Völkerball! Wer erinnert sich nicht mit Freuden an das allseits beliebte Spiel aus dem Sportunterricht, bei dem man sich endlich mal absichtlich Bälle an die Rüben werfen durfte, ohne deshalb zur Strafe auf die Bank zu müssen? Vermutlich all diejenigen, die eher zu den Bauernopfern dieses Spieles gehört haben, und als bewegliche Zielscheibe eine ebenso armselige Figur gemacht haben wie beim Werfen. Während wir nach unserer Schulzeit generell kaum noch etwas mit diesem Ballspiel zu tun haben, erfreut es sich in den USA und England einer großen Beliebtheit. Dort heißt die Nummer „Dodgeball“ und läuft nach etwas anderen Regeln ab.

Beiden Varianten gemein ist, dass zunächst zwei Teams gebildet und die Spieler auf den zwei Spielfeldhälften verteilt werden. Beim Dogeball gibt es abseits der „Prisonball“ oder „Crossfire“ genannten Spielvarianten allerdings normalerweise kein Außenfeld, in das getroffene Spieler aktiv wechseln. Hinzu kommt, dass es beim Dodgeball keine Begrenzung auf nur einen Ball gibt. Üblicherweise kommen drei Bälle zum Einsatz, die zu Spielbeginn auf der Mittellinie liegen.

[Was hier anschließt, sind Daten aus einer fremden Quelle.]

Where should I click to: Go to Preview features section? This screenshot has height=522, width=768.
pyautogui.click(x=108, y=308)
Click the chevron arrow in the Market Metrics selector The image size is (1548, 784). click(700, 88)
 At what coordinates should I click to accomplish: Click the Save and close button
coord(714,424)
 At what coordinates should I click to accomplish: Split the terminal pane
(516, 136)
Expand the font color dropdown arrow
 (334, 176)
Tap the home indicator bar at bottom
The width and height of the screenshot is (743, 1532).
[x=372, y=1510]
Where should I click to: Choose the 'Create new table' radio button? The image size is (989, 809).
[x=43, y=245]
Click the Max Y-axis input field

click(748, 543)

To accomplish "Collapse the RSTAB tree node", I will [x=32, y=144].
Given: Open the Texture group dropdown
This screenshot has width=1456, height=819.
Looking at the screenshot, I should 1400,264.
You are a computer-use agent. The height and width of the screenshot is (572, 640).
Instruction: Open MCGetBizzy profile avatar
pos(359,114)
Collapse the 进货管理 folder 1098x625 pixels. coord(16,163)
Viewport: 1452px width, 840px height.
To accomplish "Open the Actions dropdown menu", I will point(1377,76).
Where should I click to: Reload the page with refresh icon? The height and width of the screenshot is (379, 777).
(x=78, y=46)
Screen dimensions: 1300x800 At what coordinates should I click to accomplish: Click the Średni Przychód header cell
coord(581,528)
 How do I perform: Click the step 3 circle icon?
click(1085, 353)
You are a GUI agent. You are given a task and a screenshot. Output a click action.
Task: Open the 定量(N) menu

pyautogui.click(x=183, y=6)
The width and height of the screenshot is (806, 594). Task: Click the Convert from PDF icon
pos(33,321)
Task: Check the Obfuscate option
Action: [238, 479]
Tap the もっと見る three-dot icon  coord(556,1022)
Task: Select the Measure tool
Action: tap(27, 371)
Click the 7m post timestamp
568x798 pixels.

Nach dem Anpfiff rennen die am Ende des Feldes aufgestellten Spieler los, und versuchen sich die Bälle zu schnappen. Nach dem darauffolgenden zweiten Pfiff darf schließlich geworfen werden. Nun gilt es, die gegnerischen Spieler abzuschießen, den Bällen auszuweichen oder diese zu fangen. Gelingt es einem, einen Ball zu fangen, oder durch einen Ball in der Hand zu blocken, kann man den Werfer aus dem Feld befördern und einen Teamkameraden wieder ins Spiel holen. Wer raus ist, stellt sich der Reihe nach am Spielrand auf, wer am längsten draußen war, darf als erster wieder ins Spiel.

Die Mannschaftsgröße schwankt zwischen 6–12 Spielern. Außer natürlich, man wagt sich an einen Rekordversuch, wie die Mitarbeiter und Studenten der University of Alberta, und lässt dazu satte 1.200 Spieler gegeneinander antreten. Kein Wunder also, dass die Bilder zunächst wirken, als führten zwei Ameisenstaaten einen erbitterten Krieg.